The pieces below deriding the latest moves to limit pay are more or less accurate. Folks sense (rightly) something is wrong but I do not believe anyone really knows what to do about it. The tea baggers march against "Wall Street" but raucously oppose "government intervention". The left generally has no clue on how to deal with finance other than to "protect consumers" which usually translates into marginally useful to mostly useless regulations which have little to do with how power is accumulated and money disbursed on amongst financial oligarchs.

I certainly have no suggestions.

From Marginal Revolution (via Pethokoukis):
"There is no way this will work as advertised. If the administration actually follows through, most of these executives will quit and get higher paying jobs elsewhere. Executives not directly affected by the pay cuts will also quit when they see their prospects for future salary gains have been cut. Chaos will be created at these firms as top people leave in droves. Will the administration then order people back to work?"

From Naked Capitalism(also via Peth):
"The point is that the collection of these scalps will do nothing to comp levels ex these firms. The companies that also enjoy implicit government guarantees are free to do the “heads I win, tails you lose” game of privatized gains and socialized losses. And Ken Lewis is the poster child of why these measures are completely meaningless. He sacrificed his 2009 pay, but will still collect $125 million when he departs Bank of America.
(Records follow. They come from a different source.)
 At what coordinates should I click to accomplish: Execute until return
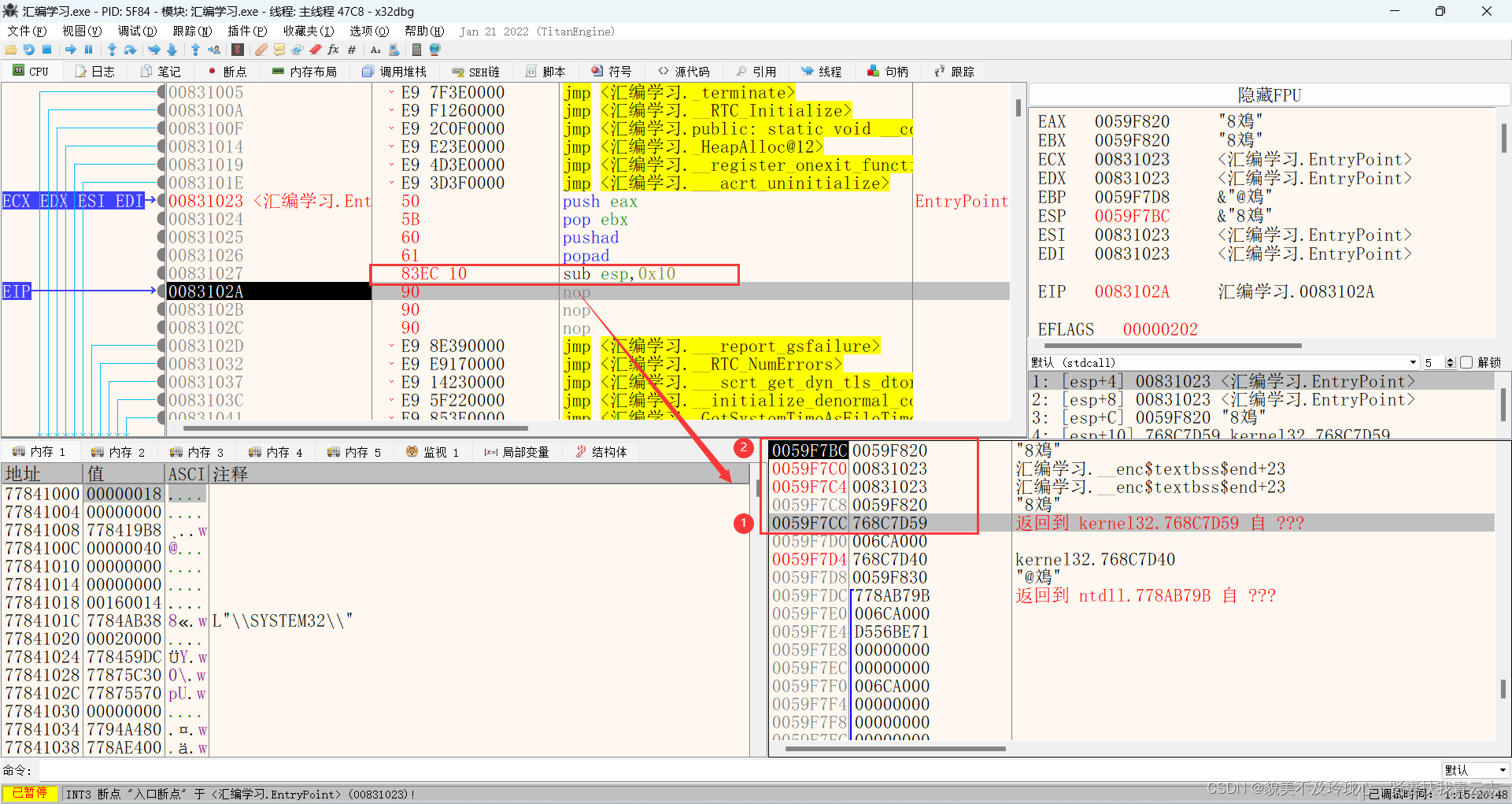[x=195, y=49]
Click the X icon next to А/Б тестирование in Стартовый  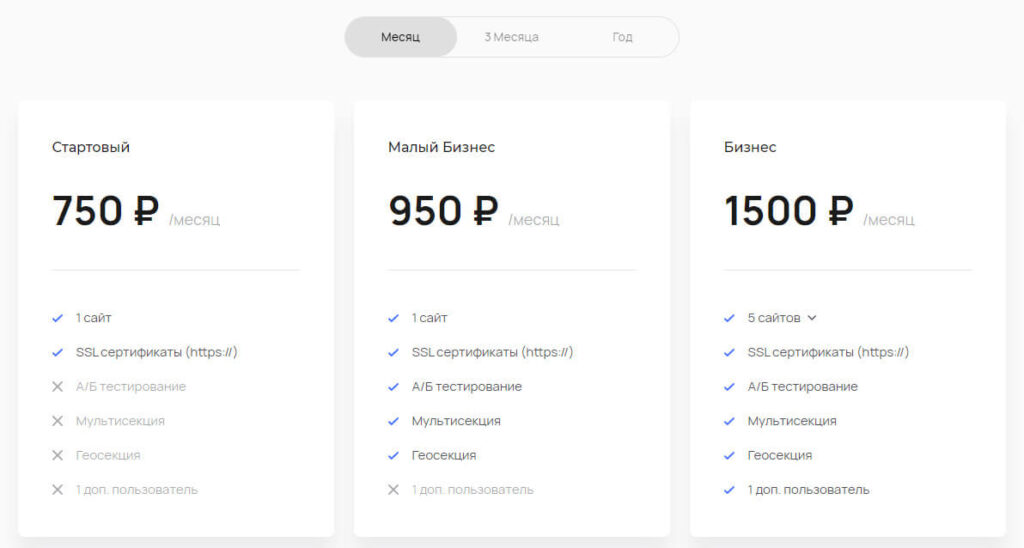(x=58, y=387)
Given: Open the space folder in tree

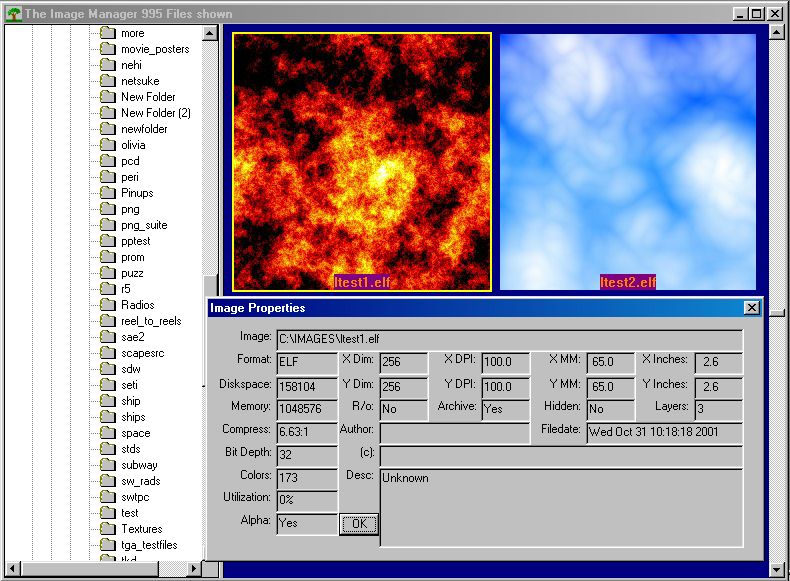Looking at the screenshot, I should click(135, 433).
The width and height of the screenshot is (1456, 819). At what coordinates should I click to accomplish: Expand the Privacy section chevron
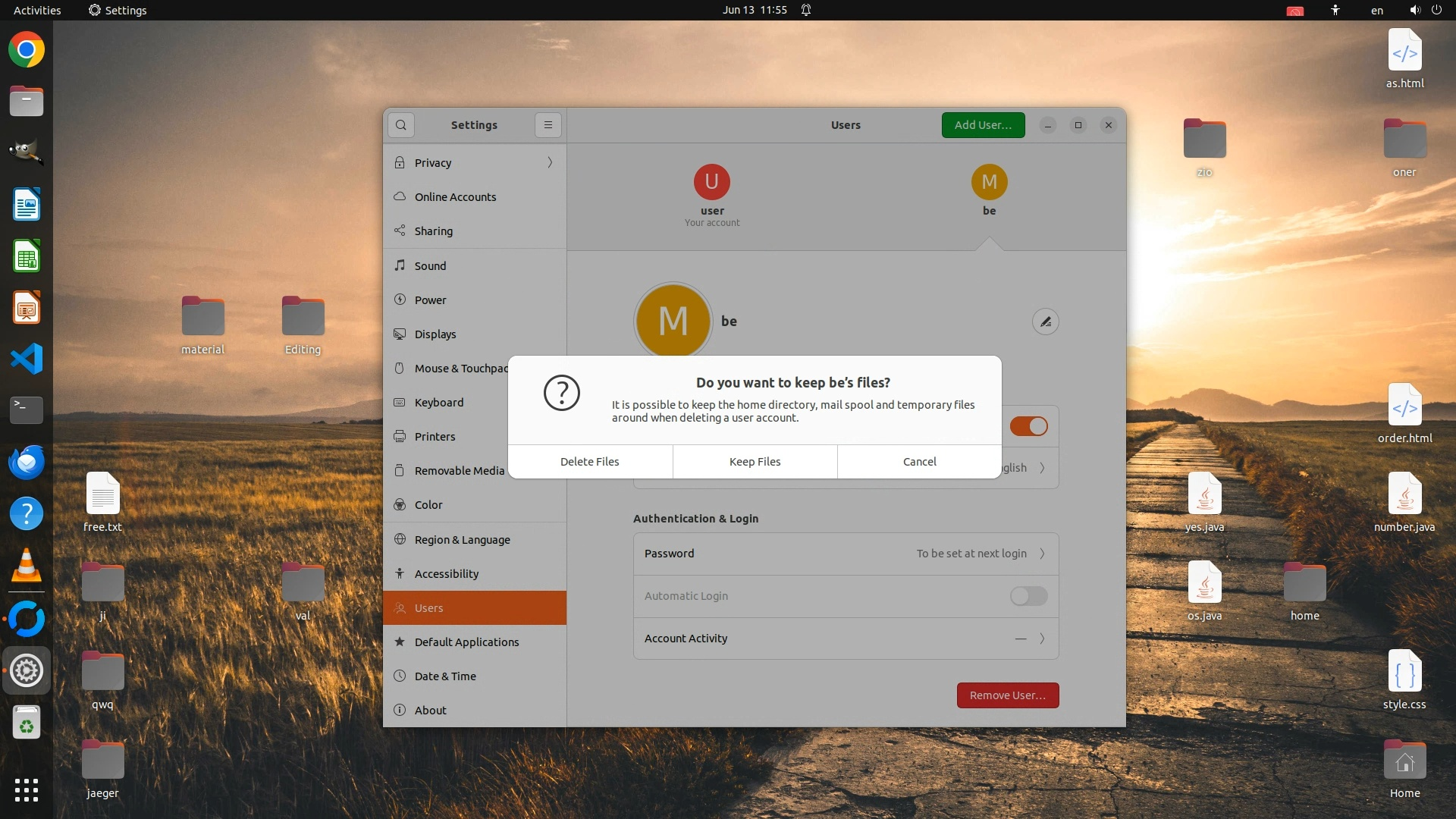(x=550, y=162)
If the government is going to backstop the industry (and this isn’t an “if” anymore), it needs to limit those firm’s activities to what is socially valuable and regulate them heavily to contain risk taking. As we have said, reining in executive pay (and note there is no will to do that anyhow) is not an effective approach. Those employees who don’t like that are free to decamp and raise money in ways that do not involve the regulated firms in any way, shape, or form, save perhaps counterparty exposures on very safe, highly liquid instruments."